PayPal, the company that pioneered payments and money transfers on the internet, recently announced a change in the payment system for Indian residents, by setting a limit of $500 per transaction. Furthermore, users cannot use money credited to them to directly buy goods or services—they will have to get the money paid into their bank account first. PayPal said this change was made in order to comply with Reserve Bank of India (RBI) regulations and, regrettably, did not give any further details.

Many Indians use PayPal—shoppers who buy books or software online, electronic retail entrepreneurs, and freelancers who are paid online for ad hoc or small projects. Typically, they would receive and store money at Paypal, and use it to pay for goods or services, or to make small donations. With these new changes, they must withdraw any received money immediately so the intermediation costs go up—users can still pay others through PayPal with a credit card, but that means paying fees at both ends of the transaction.

The limit of $500 per transaction hurts the bigger players who heavily relied on PayPal as it is trusted by their US customers. Now they have to tell customers to split transactions into chunks of $500—a process that is tedious and appears unprofessional.

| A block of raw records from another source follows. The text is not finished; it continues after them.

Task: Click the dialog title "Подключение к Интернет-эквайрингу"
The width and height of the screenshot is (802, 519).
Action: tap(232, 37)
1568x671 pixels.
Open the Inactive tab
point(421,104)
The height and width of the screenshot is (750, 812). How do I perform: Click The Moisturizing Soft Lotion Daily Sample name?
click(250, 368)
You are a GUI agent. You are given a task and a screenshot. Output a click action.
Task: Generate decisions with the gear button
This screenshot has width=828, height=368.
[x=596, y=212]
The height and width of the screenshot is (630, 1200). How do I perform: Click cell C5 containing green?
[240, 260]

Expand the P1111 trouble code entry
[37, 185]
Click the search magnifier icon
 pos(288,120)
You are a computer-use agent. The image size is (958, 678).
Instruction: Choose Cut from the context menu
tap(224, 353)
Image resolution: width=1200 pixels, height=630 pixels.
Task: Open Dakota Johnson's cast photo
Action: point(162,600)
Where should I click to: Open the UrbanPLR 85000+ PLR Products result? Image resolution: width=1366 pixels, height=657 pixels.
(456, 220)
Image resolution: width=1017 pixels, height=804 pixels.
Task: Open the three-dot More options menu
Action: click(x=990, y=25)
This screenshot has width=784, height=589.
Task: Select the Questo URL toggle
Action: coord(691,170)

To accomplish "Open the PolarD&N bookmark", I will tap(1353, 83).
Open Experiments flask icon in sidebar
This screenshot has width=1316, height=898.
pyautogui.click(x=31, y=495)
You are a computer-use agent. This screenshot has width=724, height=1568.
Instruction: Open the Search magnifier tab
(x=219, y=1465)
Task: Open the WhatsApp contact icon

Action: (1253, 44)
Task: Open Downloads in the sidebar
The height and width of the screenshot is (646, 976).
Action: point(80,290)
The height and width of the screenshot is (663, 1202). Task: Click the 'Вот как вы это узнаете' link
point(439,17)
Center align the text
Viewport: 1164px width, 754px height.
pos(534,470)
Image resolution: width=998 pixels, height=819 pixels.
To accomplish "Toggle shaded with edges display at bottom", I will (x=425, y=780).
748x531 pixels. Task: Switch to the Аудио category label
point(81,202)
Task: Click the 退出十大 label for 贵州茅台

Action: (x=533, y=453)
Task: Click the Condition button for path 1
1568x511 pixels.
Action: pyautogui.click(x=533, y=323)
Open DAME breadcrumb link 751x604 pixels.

The new regulation was announced in a circular by RBI, which stated that the Foreign Exchange Maintenance Act (FEMA) laws do not allow for storing of export proceeds abroad. PayPal is therefore required to put all such money into a pooled account at a “Category 1 I-Bank”, and then transfer it to the exporter’s bank within seven days. The seven-day limit is the RBI restriction, wherein interest needs to be paid above that time (in addition, you have to be a bank); PayPal is required to report in detail all transactions over the $500 limit.

(Read the full article)

Do let me know your thoughts!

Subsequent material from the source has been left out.